Audiologists regularly use serial monitoring to evaluate changes in a patient’s auditory function over time. Observed changes are compared with reference standards to determine whether further clinical action is necessary. Reference standards are established in a control sample of otherwise healthy subjects to identify the range of auditory shifts that one might reasonably expect to occur in the absence of any pathological insult. Statistical approaches to this seemingly mundane problem typically invoke 1 of 3 approaches: percentiles of the cumulative distribution, the variance of observed shifts, and the “standard error of measurement.” In this article, the authors describe the statistical foundation for these approaches, along with a mixed model–based alternative, and identify several necessary, although typically unacknowledged assumptions. Regression to the mean, the phenomenon of an unusual measurement typically followed by a more common one, can seriously bias observed changes in auditory function and clinical expectations. An approach that adjusts for this important effect is also described.Design:
Distortion product otoacoustic emissions (DPOAEs) elicited at a single primary frequency, f2 of 3175 Hz, were collected from 32 healthy subjects at baseline and 19 to 29 days later. Ninety percent test–retest reference limits were computed from these data using each statistical approach. DPOAE shifts were also collected from a sample of 18 cisplatin patients tested after 120 to 200 mg of cisplatin.

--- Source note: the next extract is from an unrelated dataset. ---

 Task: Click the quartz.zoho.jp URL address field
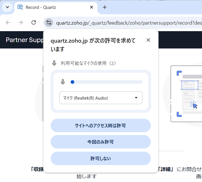[126, 23]
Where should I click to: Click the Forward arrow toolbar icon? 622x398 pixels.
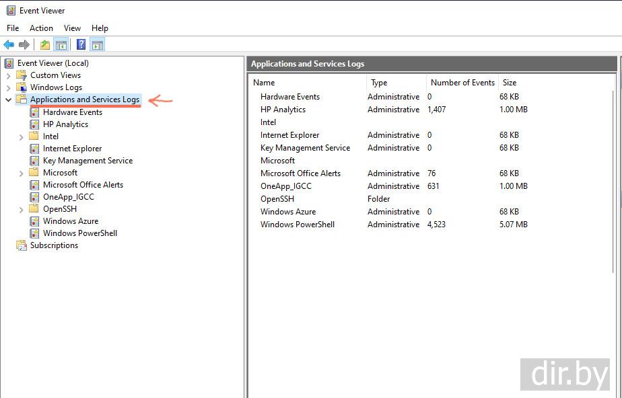pyautogui.click(x=24, y=45)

Reference limits established according to each of the statistical approaches in the healthy sample were used to identify clinically alarming DPOAE shifts in the cisplatin patient sample.Results:
Reference limits established with any of the parametric methods were similar. The percentile-based approach gave the widest and least precisely estimated intervals. The highest sensitivity for detecting clinically alarming DPOAE shifts was based on a mixed model approach that adjusts for regression to the mean.Conclusions:
Parametric methods give similar serial monitoring criteria as long as certain critical assumptions are met by the data. The most flexible method for estimating test–retest limits is based on the linear mixed model. Clinical sensitivity may be further enhanced by adjusting for regression to the mean.